Representatives gave evidence to a Health and Social Care committee about a Bill which would mean everyone is considered a willing donor when they die, unless they have stated otherwise.
Churchman Geraint Hopkins said, “the positive ethos of donation as a free gift is endangered by an ill-judged if well intentioned proposal to move from voluntary donation to presumed consent”.
And Joyce Robins of Patient Concern, which speaks on behalf of health service users, called the proposed Bill “horrible”.
She said: “My problem with this bill is that it’s based on a falsehood”.
She added: “You would be pretending that you have agreement when you have no such thing.”
Medical ethicist Professor John Saunders told the committee that, although he was broadly supportive of the measure, “the concept of presumed consent is nonsensical” and should be called deemed consent.
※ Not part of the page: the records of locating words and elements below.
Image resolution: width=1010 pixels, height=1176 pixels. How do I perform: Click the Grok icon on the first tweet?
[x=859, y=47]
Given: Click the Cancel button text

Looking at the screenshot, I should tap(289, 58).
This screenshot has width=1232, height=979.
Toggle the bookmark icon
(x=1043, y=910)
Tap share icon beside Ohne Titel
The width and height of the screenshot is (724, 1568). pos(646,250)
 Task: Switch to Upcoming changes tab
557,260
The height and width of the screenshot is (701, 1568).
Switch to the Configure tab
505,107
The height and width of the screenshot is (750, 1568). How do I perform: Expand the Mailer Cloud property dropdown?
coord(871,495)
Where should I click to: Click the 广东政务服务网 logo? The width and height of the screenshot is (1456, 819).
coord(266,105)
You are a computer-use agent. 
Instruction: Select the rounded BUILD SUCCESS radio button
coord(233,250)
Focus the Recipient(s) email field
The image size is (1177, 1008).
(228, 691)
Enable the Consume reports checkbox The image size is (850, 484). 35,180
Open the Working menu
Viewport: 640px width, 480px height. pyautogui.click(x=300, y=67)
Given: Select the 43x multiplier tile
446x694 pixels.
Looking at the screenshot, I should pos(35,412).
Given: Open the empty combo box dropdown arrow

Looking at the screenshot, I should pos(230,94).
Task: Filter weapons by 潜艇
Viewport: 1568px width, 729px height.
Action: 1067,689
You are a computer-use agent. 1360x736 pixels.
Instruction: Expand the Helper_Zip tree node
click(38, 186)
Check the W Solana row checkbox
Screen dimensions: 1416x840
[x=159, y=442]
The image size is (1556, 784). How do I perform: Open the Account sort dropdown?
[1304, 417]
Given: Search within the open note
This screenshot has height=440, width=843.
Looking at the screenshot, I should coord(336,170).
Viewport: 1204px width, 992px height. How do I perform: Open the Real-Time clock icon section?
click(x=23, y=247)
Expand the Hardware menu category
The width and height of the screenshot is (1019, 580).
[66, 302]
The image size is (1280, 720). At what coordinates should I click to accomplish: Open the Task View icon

Meanwhile, the British Medical Association claimed it was time for a serious debate on the issue of presumed organ donation consent in Scotland.
A Holyrood Committee has agreed to look into the idea of an opt-out system in Scotland.
The BMA said such a move would “better reflect the views of the Scottish people”.
Last year, the group came under fire for proposing that brain dead patients should be kept alive so their organs can be harvested for transplant.
In 2008, French newspaper Le Monde ran an article about a 45-year-old Parisian who began to show signs of life just as transplant surgeons were about to harvest his organs after failing to resuscitate him.
And in 2007 a man in Texas who was about to have his organs removed after being declared brain dead, started showing signs of life and ended up being discharged from hospital.